Textauszug:
Seit ein paar Wochen trägt Rainer Krispel einen Kamm bei sich. Er hat immer noch in Erinnerung, wie er sich als Jugendlicher auf der Autofahrt mit seiner Mutter gestritten hatte, als sie zum Begräbnis der Großmutter gefahren waren. Krispel war in „leicht kultivierter Punker-Tracht“, also auch ungekämmt, erschienen, wie er erzählt. „Das hat meine Mutter erbost, was ich heute durchaus verstehe.“

Heute will Krispel auf Begräbnissen niemanden mehr provozieren. Im Gegenteil. Er will als Trauerredner die Angehörigen der Toten dabei unterstützen, durch die schwere Zeit zu kommen. Dafür kämmt sich auch ein Punk.

Schwarzes Sakko, schwarze Hose. Krispel kommt gerade vom Hernalser Friedhof. Sieben Menschen hat er diese Woche schon verabschiedet, sieben Reden geschrieben, sich in sieben Biografien hineinversetzt und den Erzählungen der Angehörigen ge- lauscht. Schließlich entsteht ein Text, in dem Krispel das Leben des Verstorbenen für die Angehörigen noch einmal fassbar machen, es in seiner Einzigartigkeit und Wichtigkeit erzählen will.

Empathie, Emotion und Verlässlichkeit muss er dafür aufbringen. Auf dem Friedhof will niemand überrascht werden. Bisweilen übergeben die Hinterbliebenen Krispel auch schon fertig geschriebene Texte, die sie ihn vorzutragen bitten. Meistens in der Verab- schiedungshalle, manchmal auch am Grab.

Ende 2020 begann Krispel mit seiner Tätigkeit als Trauerredner. Die Coronapandemie erleichterte ihm die Entscheidung, da vieles, womit er seinen Lebensunterhalt verdient hatte, nicht mehr möglich war. Aber ausschlaggebend war sie nicht. Dass er nun Trauerreden hält, erscheint nur auf den ersten Blick ungewöhnlich.

Aufgaben:
1. Schreibe den Abschnitt des Textauszugs von „Heute will Krispel“ bis „auch ein Punk.“ neu und setze dabei „Beerdigungen“ an die Stelle von „Begräbnissen“.
2. Beantworte anhand des Textauszugs diese Fragen:
(a) Was trägt Rainer Krispel seit ein paar Wochen bei sich?
(b) Wie viele Menschen hat Krispel in dieser Woche schon verabschiedet?
(c) Wann begann Krispel mit seiner Tätigkeit als Trauerredner?
Die Daten spielen für die Bearbeitung keine Rolle.

Bereitgestellte Daten:
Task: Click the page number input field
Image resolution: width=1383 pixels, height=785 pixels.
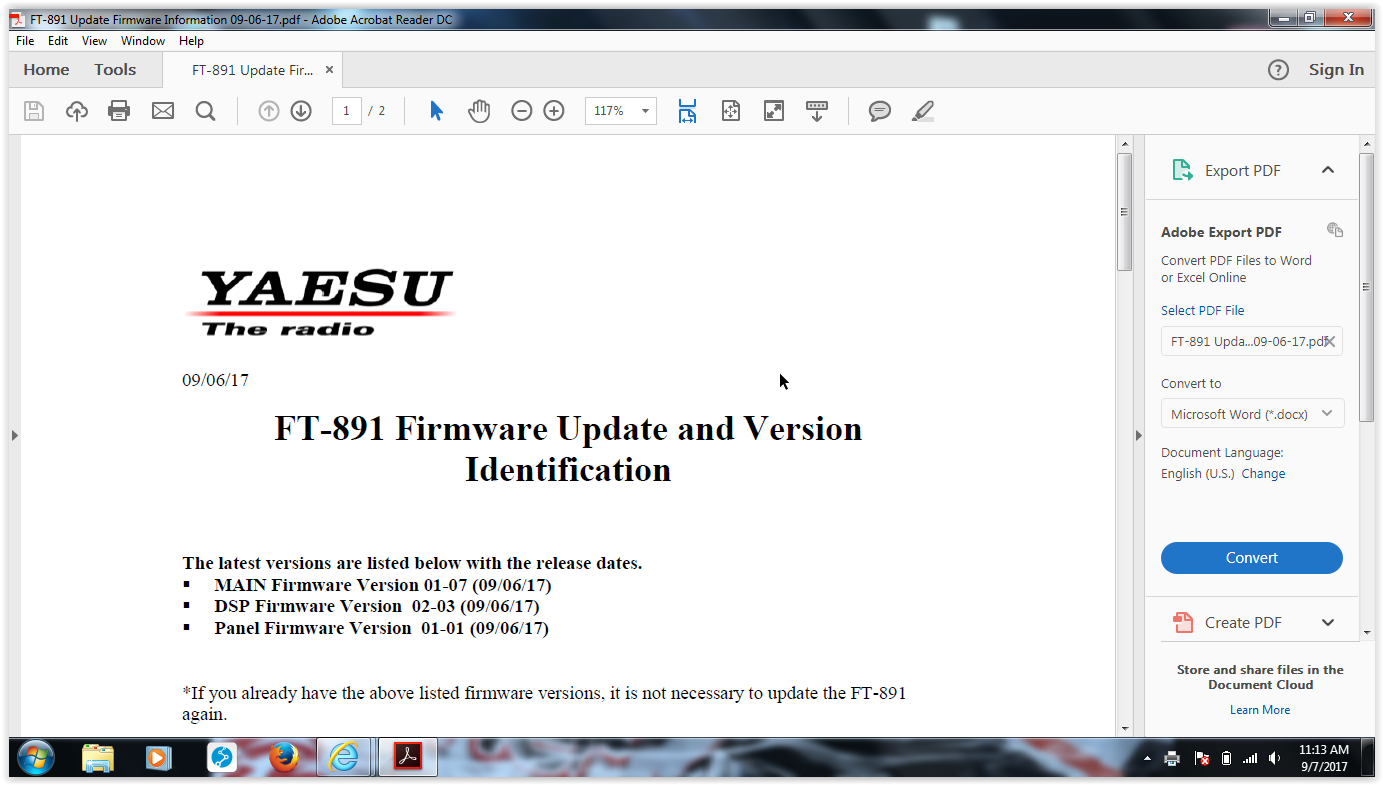Action: 346,111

Lösungen:
1.
Heute will Krispel auf Beerdigungen niemanden mehr provozieren. Im Gegenteil. Er will als Trauerredner die Angehörigen der Toten dabei unterstützen, durch die schwere Zeit zu kommen. Dafür kämmt sich auch ein Punk.

2.
(a) Einen Kamm.
(b) Sieben.
(c) Ende 2020.